A inflação tem preocupado a maior parte do país, formada pelos brasileiros com salário baixo ou médio, o qual muitas vezes termina antes do fim do mês. Os alimentos, sem dúvida, estão entre as maiores preocupações, pois são os produtos que geralmente registram os maiores aumentos de preço. Diante de tudo isso, porém, algumas quedas nos índices inflacionários dão uma certa indicação de que as coisas podem melhorar para o bolso do consumidor. O problema, no entanto, é que as reduções são pontuais.

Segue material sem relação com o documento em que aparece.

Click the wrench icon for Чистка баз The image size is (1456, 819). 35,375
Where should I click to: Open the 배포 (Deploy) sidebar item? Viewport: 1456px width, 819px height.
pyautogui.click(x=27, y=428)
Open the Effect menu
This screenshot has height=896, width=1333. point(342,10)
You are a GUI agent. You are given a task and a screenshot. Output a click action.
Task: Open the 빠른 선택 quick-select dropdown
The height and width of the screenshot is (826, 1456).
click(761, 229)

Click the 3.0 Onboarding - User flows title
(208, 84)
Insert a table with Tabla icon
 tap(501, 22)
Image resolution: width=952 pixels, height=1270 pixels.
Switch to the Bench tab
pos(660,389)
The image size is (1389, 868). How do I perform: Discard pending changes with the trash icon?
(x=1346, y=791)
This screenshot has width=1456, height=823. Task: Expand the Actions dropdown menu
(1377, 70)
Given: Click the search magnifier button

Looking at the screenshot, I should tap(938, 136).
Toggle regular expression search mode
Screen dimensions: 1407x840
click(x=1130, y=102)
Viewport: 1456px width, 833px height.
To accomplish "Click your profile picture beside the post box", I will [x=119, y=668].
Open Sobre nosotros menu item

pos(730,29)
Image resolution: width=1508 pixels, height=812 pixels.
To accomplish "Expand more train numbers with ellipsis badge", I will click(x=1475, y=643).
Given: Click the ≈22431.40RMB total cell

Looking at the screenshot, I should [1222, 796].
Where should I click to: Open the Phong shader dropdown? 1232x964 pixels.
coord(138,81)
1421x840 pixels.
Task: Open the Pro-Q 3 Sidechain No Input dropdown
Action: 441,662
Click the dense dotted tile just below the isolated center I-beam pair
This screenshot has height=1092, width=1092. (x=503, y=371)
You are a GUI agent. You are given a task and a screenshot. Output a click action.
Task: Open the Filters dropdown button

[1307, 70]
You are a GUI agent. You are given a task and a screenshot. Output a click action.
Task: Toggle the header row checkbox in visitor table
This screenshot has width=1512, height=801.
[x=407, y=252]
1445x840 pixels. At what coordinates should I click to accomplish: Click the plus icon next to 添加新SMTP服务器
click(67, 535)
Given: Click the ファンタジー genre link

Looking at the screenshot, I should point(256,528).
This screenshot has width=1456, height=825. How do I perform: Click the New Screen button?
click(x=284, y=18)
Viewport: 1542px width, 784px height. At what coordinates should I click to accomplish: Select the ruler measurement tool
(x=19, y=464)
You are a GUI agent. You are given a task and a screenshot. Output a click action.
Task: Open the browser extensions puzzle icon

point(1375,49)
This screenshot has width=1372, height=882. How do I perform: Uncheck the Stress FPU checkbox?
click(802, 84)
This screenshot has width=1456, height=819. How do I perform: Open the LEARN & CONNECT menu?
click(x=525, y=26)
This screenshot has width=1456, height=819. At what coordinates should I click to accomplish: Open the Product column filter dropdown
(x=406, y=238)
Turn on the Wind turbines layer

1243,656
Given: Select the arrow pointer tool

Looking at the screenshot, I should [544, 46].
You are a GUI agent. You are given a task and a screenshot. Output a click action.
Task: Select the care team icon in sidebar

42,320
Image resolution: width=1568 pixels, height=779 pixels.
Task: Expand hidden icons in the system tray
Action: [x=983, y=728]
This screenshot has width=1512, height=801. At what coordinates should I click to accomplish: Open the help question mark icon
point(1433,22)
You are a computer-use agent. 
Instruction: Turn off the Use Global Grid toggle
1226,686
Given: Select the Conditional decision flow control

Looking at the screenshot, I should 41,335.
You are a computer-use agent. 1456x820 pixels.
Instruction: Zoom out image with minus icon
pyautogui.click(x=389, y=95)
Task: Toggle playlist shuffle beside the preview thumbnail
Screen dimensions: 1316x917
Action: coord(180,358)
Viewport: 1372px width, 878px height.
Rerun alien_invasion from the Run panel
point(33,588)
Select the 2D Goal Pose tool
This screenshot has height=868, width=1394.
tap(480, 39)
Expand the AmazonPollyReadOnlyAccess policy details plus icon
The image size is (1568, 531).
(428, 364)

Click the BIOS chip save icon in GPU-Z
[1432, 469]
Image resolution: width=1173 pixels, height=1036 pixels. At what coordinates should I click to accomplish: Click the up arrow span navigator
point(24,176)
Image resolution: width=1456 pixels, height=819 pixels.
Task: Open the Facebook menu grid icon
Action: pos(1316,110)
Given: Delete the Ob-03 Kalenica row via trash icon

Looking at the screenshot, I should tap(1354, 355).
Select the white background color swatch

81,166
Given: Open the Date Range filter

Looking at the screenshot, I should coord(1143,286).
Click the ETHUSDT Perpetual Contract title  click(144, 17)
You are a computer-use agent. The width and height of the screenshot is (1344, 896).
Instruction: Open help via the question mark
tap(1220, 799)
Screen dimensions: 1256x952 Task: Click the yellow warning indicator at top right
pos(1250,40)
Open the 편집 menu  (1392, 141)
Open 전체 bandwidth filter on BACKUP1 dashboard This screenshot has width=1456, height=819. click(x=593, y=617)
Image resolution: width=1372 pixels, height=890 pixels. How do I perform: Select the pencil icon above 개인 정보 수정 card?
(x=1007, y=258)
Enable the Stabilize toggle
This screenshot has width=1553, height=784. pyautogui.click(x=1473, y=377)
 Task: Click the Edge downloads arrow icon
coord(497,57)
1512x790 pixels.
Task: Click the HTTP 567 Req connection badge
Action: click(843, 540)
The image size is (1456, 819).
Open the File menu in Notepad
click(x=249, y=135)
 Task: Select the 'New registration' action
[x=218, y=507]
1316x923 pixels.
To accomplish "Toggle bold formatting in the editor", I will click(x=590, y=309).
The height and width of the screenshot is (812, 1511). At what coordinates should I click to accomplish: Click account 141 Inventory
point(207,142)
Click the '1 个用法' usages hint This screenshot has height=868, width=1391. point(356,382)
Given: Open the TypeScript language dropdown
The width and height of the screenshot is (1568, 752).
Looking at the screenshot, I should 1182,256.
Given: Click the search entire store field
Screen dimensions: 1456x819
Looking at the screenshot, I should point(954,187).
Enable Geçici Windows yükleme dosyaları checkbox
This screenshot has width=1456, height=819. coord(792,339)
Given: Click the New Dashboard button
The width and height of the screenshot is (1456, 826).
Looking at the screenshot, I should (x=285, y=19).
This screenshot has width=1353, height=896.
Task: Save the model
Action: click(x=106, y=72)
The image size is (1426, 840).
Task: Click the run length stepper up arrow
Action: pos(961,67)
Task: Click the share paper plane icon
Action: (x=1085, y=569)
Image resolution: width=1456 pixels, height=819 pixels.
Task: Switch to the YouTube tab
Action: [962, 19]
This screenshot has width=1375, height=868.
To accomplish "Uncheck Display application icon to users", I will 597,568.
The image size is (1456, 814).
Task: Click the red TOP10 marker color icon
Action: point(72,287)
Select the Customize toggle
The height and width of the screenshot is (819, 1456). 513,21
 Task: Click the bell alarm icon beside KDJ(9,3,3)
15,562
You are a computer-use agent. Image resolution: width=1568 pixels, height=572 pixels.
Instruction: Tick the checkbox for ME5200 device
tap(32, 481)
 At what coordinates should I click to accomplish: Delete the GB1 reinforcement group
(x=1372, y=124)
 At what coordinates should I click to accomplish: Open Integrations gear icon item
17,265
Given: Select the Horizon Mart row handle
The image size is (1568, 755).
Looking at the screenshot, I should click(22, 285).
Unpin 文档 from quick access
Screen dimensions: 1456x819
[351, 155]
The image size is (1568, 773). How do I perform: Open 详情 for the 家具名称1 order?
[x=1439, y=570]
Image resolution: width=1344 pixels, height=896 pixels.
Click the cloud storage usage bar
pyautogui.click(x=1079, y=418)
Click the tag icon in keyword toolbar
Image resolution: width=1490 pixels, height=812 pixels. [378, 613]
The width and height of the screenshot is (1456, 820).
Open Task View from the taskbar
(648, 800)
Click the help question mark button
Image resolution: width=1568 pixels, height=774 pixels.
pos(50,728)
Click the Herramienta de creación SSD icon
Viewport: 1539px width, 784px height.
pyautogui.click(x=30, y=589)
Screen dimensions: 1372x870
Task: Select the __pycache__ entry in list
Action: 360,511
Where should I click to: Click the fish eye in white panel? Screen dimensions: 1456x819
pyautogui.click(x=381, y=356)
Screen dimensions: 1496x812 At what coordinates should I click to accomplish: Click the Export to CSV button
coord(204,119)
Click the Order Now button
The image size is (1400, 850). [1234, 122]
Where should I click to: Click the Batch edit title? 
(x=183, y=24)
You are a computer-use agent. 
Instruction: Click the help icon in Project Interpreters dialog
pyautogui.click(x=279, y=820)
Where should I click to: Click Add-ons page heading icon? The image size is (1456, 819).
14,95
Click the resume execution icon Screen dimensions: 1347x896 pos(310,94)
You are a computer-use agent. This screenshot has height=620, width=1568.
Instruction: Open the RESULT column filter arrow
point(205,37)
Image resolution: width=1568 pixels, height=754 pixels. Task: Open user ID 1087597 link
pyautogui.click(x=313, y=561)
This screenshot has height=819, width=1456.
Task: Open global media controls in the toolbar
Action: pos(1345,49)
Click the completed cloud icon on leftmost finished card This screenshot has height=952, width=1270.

Em março, por exemplo, o Índice Nacional de Preços ao Consumidor Amplo 15 (IPCA-15), medido pelo Instituto Brasileiro de Geografia e Estatística (IBGE), considerado uma prévia da inflação oficial no Brasil, subiu 0,54%. Em fevereiro, a taxa ficou em 0,34%. Segundo o IBGE, é a maior variação para o mês de março desde 2015, quando a taxa registrou aumento de 1,24%. No ano passado, a taxa no mês foi de 0,10%. Levando em conta que a meta de inflação deste ano, definida pelo Conselho Monetário Nacional (CMN), é 4,25%, com intervalo de tolerância entre 2,75% e 5,75%, conclui-se que há muito trabalho para a equipe de Jair Bolsonaro.